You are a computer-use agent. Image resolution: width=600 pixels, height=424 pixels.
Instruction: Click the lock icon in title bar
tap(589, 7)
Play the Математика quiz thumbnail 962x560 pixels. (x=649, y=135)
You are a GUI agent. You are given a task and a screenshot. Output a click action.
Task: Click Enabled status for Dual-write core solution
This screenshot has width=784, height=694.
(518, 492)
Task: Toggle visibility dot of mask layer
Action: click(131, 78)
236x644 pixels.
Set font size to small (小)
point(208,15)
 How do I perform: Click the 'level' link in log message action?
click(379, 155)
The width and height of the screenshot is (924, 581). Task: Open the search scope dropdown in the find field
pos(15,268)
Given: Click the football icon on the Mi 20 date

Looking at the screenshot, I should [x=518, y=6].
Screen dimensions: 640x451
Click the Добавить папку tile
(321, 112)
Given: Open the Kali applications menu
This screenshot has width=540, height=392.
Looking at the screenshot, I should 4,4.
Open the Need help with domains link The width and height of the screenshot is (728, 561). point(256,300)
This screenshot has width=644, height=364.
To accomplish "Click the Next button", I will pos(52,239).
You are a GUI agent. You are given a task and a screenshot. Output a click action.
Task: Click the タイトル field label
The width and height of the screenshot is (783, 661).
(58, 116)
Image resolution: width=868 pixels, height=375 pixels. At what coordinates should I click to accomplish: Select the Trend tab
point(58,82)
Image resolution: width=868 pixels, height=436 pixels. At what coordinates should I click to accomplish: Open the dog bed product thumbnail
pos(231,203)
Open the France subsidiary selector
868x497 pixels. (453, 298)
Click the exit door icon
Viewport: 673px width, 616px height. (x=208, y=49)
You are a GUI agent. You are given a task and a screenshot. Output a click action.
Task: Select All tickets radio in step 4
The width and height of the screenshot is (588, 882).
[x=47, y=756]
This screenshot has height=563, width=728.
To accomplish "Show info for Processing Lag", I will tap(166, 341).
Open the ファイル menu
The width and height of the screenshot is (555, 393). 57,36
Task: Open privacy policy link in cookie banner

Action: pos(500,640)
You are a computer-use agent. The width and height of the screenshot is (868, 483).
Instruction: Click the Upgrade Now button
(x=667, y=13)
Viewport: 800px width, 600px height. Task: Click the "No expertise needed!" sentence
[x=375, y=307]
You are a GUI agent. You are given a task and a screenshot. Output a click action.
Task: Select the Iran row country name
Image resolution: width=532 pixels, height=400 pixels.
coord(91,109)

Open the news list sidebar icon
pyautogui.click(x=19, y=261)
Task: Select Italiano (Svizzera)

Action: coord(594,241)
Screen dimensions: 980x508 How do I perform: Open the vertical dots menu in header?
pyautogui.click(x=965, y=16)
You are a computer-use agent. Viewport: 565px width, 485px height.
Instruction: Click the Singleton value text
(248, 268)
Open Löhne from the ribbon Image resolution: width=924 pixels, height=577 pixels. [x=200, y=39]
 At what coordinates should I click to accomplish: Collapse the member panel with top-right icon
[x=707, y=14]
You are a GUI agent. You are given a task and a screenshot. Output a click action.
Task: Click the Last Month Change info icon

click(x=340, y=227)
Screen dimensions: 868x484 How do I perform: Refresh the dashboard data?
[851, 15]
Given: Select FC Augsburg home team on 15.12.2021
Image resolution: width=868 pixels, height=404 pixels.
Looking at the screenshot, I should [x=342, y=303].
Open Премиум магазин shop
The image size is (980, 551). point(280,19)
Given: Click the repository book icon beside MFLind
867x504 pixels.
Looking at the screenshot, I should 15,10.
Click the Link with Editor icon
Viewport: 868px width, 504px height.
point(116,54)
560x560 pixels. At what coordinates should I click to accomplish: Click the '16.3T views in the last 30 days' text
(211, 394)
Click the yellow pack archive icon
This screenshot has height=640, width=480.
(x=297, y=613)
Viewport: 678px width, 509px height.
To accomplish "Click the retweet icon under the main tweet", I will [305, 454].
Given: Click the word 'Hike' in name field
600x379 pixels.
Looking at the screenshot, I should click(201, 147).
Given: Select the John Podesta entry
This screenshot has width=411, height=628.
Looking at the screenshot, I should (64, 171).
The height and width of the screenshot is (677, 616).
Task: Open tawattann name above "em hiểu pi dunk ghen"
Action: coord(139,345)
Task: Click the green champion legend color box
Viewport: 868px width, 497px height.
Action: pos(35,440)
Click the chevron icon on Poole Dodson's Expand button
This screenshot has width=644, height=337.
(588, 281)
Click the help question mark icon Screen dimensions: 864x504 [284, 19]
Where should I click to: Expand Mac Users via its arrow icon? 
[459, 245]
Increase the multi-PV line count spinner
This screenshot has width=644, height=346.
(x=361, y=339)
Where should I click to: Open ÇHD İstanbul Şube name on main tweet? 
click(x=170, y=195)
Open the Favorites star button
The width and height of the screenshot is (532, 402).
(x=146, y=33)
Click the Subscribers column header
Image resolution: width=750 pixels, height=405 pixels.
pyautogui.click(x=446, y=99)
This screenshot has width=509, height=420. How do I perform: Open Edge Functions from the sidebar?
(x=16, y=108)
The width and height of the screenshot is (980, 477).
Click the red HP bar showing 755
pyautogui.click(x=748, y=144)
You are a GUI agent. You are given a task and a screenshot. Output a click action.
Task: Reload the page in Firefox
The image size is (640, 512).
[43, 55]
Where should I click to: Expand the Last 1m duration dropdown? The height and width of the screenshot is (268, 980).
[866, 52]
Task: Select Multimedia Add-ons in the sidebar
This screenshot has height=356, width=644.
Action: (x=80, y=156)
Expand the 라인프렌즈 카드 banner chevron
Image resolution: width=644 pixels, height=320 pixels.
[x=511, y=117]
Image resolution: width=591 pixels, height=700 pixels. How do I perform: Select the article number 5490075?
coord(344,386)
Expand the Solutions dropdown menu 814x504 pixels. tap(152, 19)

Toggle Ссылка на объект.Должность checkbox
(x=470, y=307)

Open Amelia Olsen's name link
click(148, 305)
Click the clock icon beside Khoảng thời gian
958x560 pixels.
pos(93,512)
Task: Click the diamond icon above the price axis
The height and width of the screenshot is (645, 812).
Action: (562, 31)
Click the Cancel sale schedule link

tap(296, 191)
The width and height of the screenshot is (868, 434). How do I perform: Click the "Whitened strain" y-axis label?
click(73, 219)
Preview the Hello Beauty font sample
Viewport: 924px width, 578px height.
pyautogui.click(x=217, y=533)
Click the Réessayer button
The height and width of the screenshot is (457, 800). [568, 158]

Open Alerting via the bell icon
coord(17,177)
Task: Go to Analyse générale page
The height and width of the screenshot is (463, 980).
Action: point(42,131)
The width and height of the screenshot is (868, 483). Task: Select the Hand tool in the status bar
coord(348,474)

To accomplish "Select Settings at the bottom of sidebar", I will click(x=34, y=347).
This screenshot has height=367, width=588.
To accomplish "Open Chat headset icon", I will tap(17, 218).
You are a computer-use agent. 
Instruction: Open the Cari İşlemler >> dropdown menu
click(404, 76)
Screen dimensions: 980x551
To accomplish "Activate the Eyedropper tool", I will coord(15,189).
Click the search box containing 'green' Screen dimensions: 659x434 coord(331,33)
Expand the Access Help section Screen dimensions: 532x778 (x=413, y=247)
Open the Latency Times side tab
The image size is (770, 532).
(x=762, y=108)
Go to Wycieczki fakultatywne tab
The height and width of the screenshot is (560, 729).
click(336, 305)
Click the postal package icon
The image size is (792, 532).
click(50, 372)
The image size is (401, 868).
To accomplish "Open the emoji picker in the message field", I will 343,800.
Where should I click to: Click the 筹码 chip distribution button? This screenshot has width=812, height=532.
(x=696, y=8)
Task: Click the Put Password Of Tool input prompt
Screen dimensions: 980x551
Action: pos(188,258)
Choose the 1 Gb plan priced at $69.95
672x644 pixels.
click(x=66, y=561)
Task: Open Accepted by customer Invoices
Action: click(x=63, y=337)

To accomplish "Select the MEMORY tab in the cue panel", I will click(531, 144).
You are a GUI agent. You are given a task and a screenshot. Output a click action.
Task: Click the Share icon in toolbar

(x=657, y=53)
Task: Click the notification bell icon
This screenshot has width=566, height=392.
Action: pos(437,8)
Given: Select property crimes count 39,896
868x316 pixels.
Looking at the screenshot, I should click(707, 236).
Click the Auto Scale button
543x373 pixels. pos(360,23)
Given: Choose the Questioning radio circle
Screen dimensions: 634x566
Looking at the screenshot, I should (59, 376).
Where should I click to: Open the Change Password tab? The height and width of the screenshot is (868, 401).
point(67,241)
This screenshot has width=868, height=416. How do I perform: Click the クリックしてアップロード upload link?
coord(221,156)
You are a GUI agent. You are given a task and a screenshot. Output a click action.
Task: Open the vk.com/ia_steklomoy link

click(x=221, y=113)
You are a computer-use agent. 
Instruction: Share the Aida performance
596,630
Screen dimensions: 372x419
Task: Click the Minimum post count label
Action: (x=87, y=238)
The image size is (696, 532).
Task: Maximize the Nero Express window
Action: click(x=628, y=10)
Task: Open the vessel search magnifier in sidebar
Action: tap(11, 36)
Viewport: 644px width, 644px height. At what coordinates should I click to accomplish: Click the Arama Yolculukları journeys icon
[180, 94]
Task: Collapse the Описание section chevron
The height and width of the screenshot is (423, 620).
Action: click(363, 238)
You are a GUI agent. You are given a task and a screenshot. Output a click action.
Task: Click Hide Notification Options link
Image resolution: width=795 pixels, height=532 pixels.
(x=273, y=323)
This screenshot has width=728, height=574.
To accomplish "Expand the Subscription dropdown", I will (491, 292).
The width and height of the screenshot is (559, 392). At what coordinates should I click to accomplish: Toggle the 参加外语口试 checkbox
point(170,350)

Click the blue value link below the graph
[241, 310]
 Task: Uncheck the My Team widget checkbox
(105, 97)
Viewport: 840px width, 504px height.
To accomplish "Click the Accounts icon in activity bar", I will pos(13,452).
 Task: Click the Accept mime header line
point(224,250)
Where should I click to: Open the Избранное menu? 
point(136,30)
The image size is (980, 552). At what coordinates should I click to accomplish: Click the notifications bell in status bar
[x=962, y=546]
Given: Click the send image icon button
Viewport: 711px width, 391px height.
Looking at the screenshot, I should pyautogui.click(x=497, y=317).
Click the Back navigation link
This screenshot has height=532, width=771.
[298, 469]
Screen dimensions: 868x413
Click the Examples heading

__OBJECTIVE__. Can you copy out word for word the lines starting at the one containing "Open the France subsidiary selector" and ending at the one containing "will tap(166, 341).", both included?

__RESPONSE TO THE TASK__.
Open the France subsidiary selector
868x497 pixels. (453, 298)
Click the exit door icon
Viewport: 673px width, 616px height. (x=208, y=49)
You are a GUI agent. You are given a task and a screenshot. Output a click action.
Task: Select All tickets radio in step 4
The width and height of the screenshot is (588, 882).
[x=47, y=756]
This screenshot has height=563, width=728.
To accomplish "Show info for Processing Lag", I will tap(166, 341).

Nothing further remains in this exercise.